I’ve been trying to write for the past few months and I sit down and get something down and then I get freaked out about putting it on here. I’m not sure why. Now that this is “public” it is a lot harder for me to just sit down and write about how i’m feeling – I’ve got all these other thoughts swirling around in my head while I’m trying to do it; and I’m questioning everything I put down and over analyzing it.
Does that sound like I think I know everything? (I’ll be the first to tell you that I do not) Does that sound too whiney, or angry or whatever ?- or on the flip-side; too rose colored? ( I read one post and thought – That sounds like I’ve just got it all together and it’s not real. I think i’ve been unconsciously editing out some things because I’m trying to see the positive and I don’t want to appear whiney etc. because I realize I have so much to be thankful for and I feel ungrateful when I focus on the negative. – but I also need it to be REAL. If I edit out every negative feeling then it’s no longer real. And the people for whom I am writing -3 little Funk girls – will know that, and it won’t be as meaningful as it could be)
I also worry that someone could be offended by something I write. or – I said something nice about person X and I forgot to mention this nice thing that person Y did….. it goes on and on and you can see why, with all that swirling around in there, I can’t get a sentence out.
so….. I’ve decided two things.
1. I need to write because it has proven to be like therapy to me and my girls will benefit someday. It really has nothing to do with anyone reading it. (It was a lot easier to for me to do it when no one was reading – and it’s not even that tons of people are reading; it’s just the idea that someone COULD read it that’s freaking me out)
2. – I’ve either got to go offline or just throw all that crap that’s swirling around in my head OUT.
I’m going to choose to do the latter right now.
I’m not going to worry about offending someone – so if you are offended; that’s cool. Know that it’s not intentional and you are politely invited not to read. It’s not being written for you anyway.
I’m not going to worry about appearing whiney, or angry or negative. I’ll be honest, I am all of those things sometimes. (I think we all are)
I’m not going to worry about if people think I’m dealing with losing Brad well, or right, or if they think I should “move on” or that I’m livin in la la Land. What would they know about it anyway? Everyone deals with death differently. And just because I deal one way and you deal another doesn’t mean either of those are wrong. It’s not a right or wrong thing. I have been amazed at how, for some inexplicable reason, people think they need to RATE how someone is dealing with whatever tragedy/trial they are going through – or offer their opinion or say how they would NEVER do this or can you BELIEVE they are doing that. blah blah blah – Really? (that’s an SNL “REALLY?” by the way) I promise you one thing – you don’t know what you would do. So please don’t place judgment on others.
Now… if you think I’m a know it all… you are correct. Ha! (just kidding, OBVIOUSLY, I have a lot to learn)

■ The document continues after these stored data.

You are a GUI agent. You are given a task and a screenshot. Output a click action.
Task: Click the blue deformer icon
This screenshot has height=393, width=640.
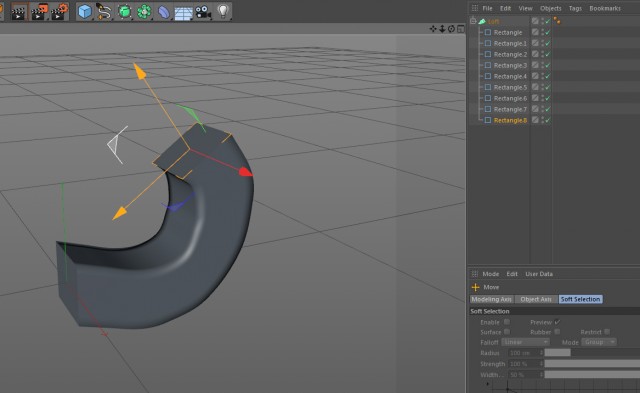164,12
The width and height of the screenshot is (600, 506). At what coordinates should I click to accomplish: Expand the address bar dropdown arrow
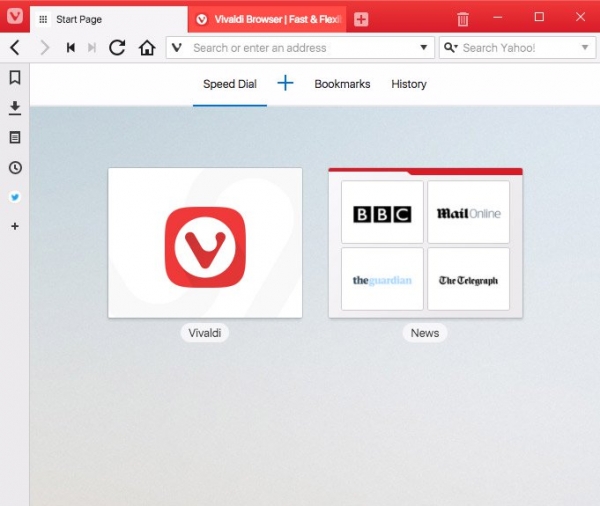pos(424,48)
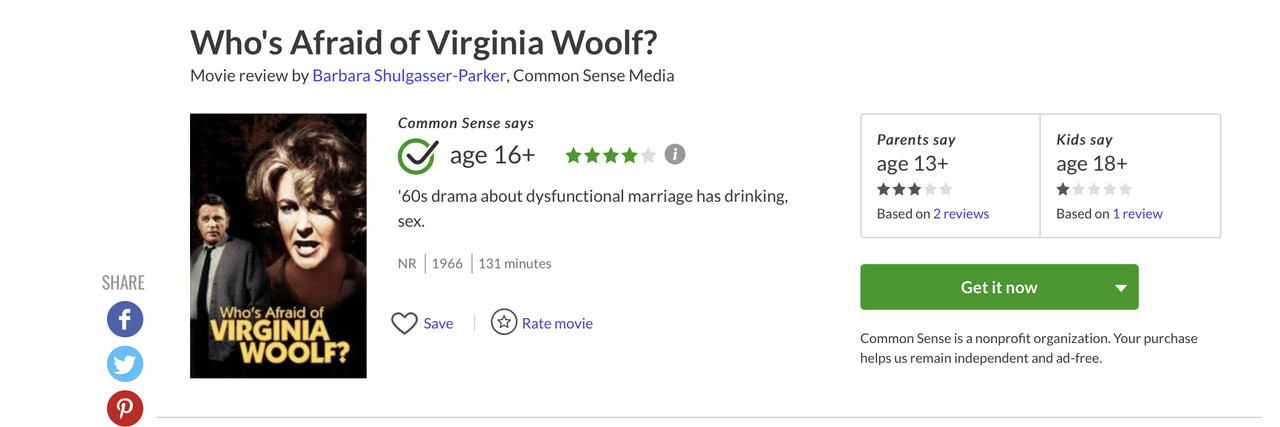The height and width of the screenshot is (427, 1280).
Task: Click the Kids say star rating
Action: 1094,189
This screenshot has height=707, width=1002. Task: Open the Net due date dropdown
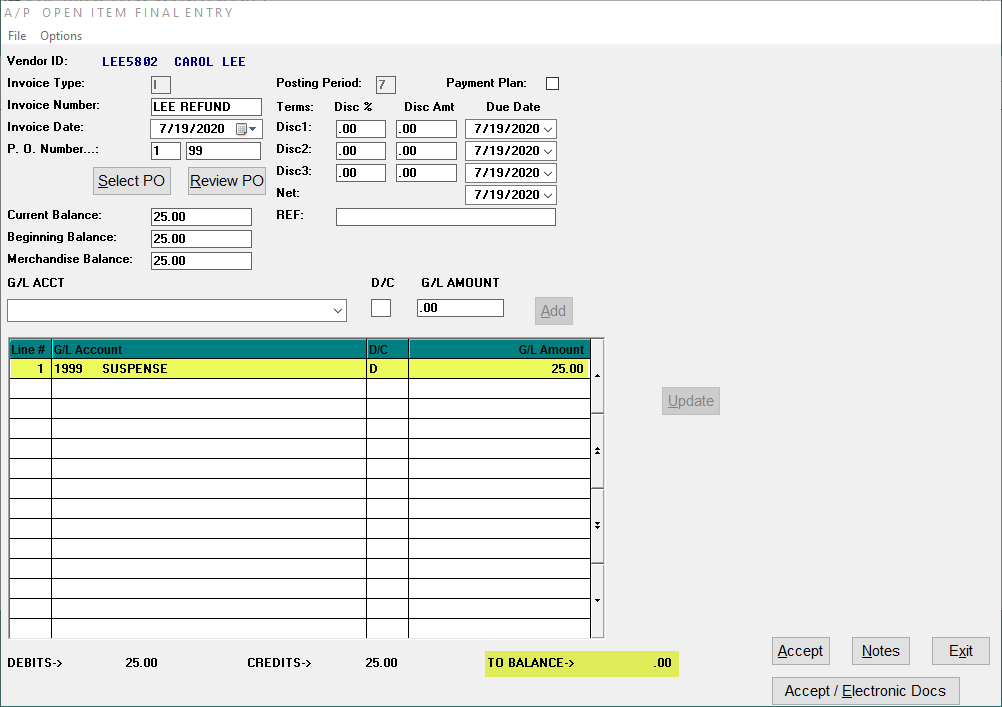point(547,194)
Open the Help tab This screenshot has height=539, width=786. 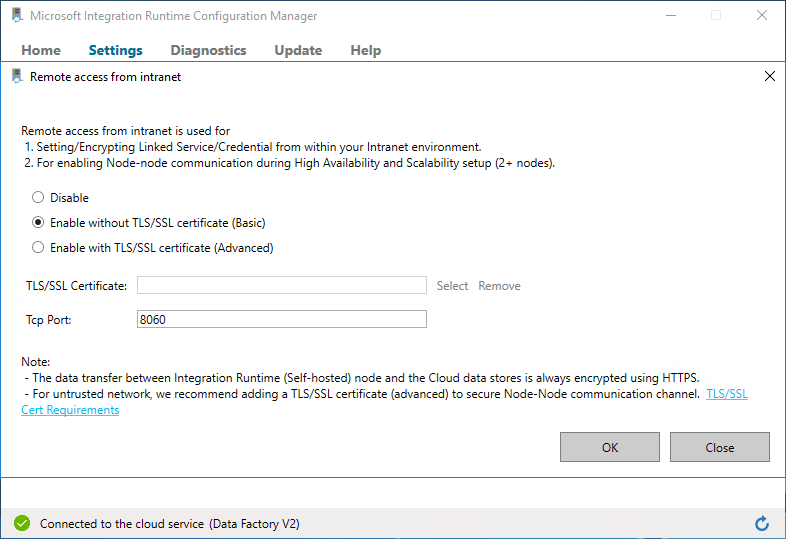pyautogui.click(x=365, y=50)
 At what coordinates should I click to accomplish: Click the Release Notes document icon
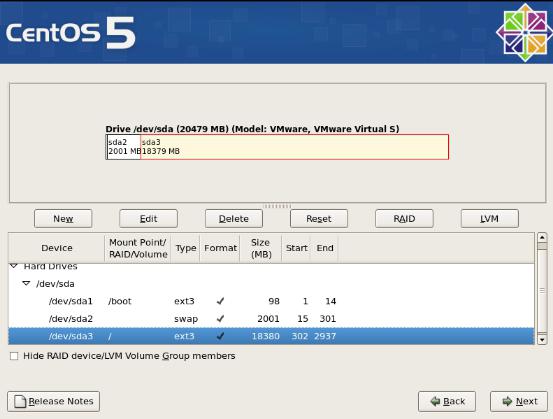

I’m just sharing how I am muddling through all of this. – I talk about the things that have helped me because I want my kids to know where they can turn for help. I need to talk about things that are difficult because I have three little girls in this house who know first hand how difficult it is. And they will continue to have new hard things in each stage of life they go through that are associated with losing their daddy. I want them to know that it is hard; but that they are STRONG. And they can do hard things. And most importantly, that they are not doing them alone.
So, with that off my chest, hopefully I can kick this writer’s block.